Cette première mesure a été suivie d’une proposition de jardin d’éveil prenant en charge les jeunes enfants, du même âge que les élèves des écoles maternelles, le jardin d’éveil étant assimilé à l’école et justifiant ainsi la participation des collectivités locales à son fonctionnement. Il n’y aurait aucune contribution de l’État, mais le service rendu aux familles serait payant.

En même temps, les ouvertures de classes en école maternelle deviennent de plus en plus difficiles. L’accueil des plus jeunes, âgés de deux ans et demi, s’amenuise. Autre nouveauté, les assistantes maternelles peuvent maintenant accueillir quatre enfants à domicile. Parallèlement, on assiste à des coupes claires parmi les personnels de l’éducation nationale.

Pendant ce temps, le Gouvernement demande aux caisses d’allocations familiales de réduire leurs dépenses en faveur des contrats Petite enfance passés avec les collectivités territoriales.

Pourtant, cela ne semble pas encore suffire. Le Gouvernement voudrait aujourd’hui regrouper quatre assistantes maternelles en un même lieu mis à disposition par les collectivités. Ainsi, seize enfants de l’âge d’élèves d’écoles maternelles pourraient être regroupés dans un même espace. Ce ne serait pas une crèche et l’encadrement ne serait pas le même.

Cet exemple montre, s’il en est besoin, comment, sous prétexte de réduire des coûts et de maîtriser la dépense publique, l’État brise une formidable organisation grâce à laquelle la France a aujourd’hui le meilleur taux de renouvellement de la population en Europe, celle de la prise en charge de la petite enfance y ayant largement contribué.

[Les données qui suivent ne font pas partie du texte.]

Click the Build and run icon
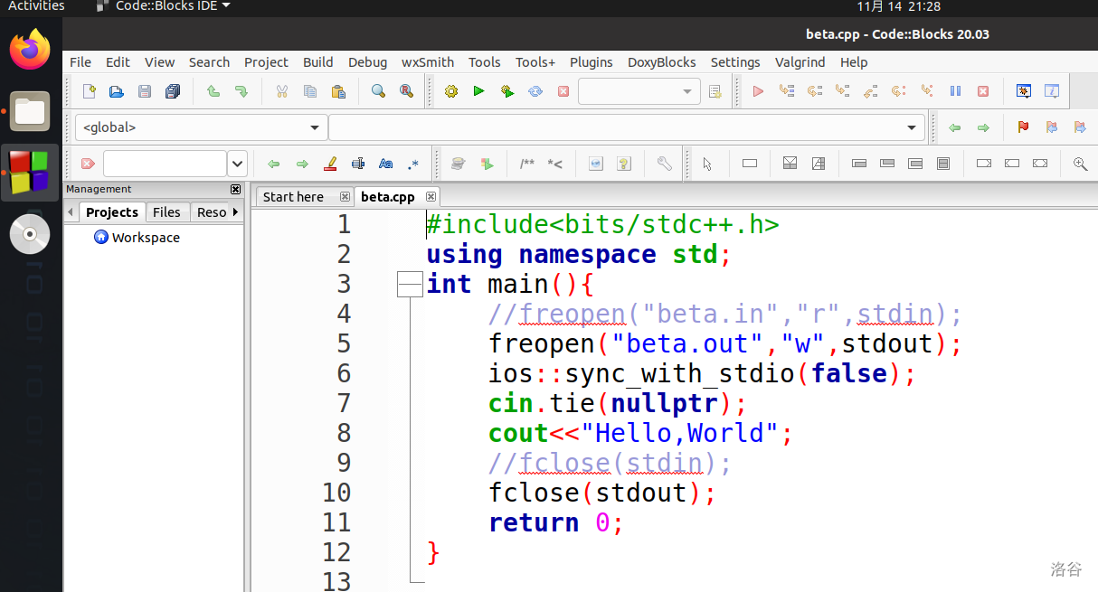The height and width of the screenshot is (592, 1098). (507, 91)
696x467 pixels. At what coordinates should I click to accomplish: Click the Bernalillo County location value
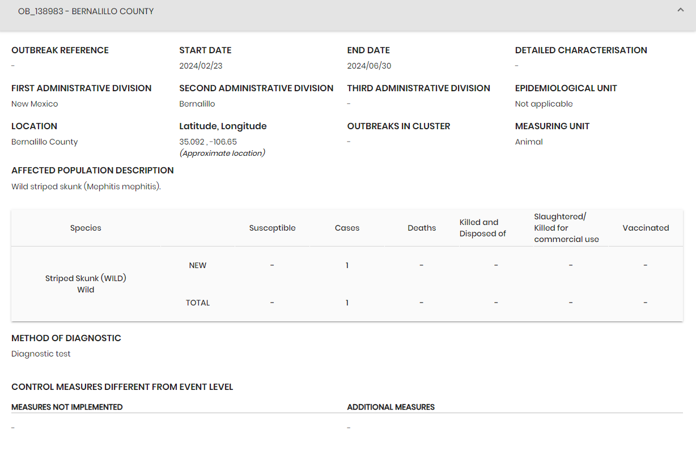coord(45,142)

C’est une autre conception de la société que le Gouvernement veut mettre en place à marche forcée, détruisant toute cette richesse qui a pourtant permis à des milliers et des milliers d’enfants de développer leurs capacités dans de meilleures conditions. Je pense à tous les enfants des quartiers populaires, issus ou non de l’immigration, qui ont trouvé ainsi des possibilités d’épanouissement les préparant à leur future scolarité.

Cette logique d’une société où, peu à peu, est brisé tout ce qui peut contribuer à construire dans de meilleures conditions l’avenir des plus modestes, nous ne pouvons l’accepter.

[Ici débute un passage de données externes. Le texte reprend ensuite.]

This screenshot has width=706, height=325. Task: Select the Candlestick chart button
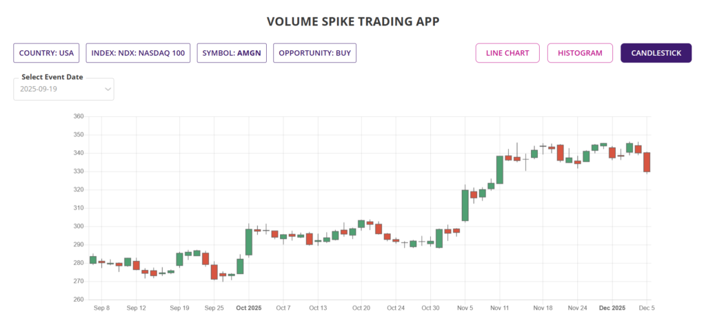pos(656,53)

Cette logique, c’est celle qu’impose le système capitaliste dans lequel nous sommes, avec cette exigence de rémunération des capitaux au détriment du développement industriel, de l’emploi, et dont on voit la nocivité avec plus de clarté depuis deux ans.

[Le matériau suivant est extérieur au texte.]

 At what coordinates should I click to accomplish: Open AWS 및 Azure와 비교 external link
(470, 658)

Une autre optimisation doit à mon avis être au cœur de notre réflexion : celle qui permettra que les richesses produites servent au développement humain, à la protection de notre environnement, plutôt qu’à l’enrichissement de quelques-uns.

Quant à la mutualisation, laissons la possibilité aux élus locaux de la décider sur la base de leurs projets. Le choix éventuel de la mutualisation ne doit pas être fondé sur la base de mesures incitatives.

Vous me direz sans doute que j’ai été sélective dans les mesures que j’ai ciblées, par rapport aux préconisations de mes collègues. Mais c’est la réponse la meilleure aux besoins des habitants qui doit à mon avis guider notre action. (Applaudissements sur les travées du groupe CRC-SPG et du groupe socialiste.)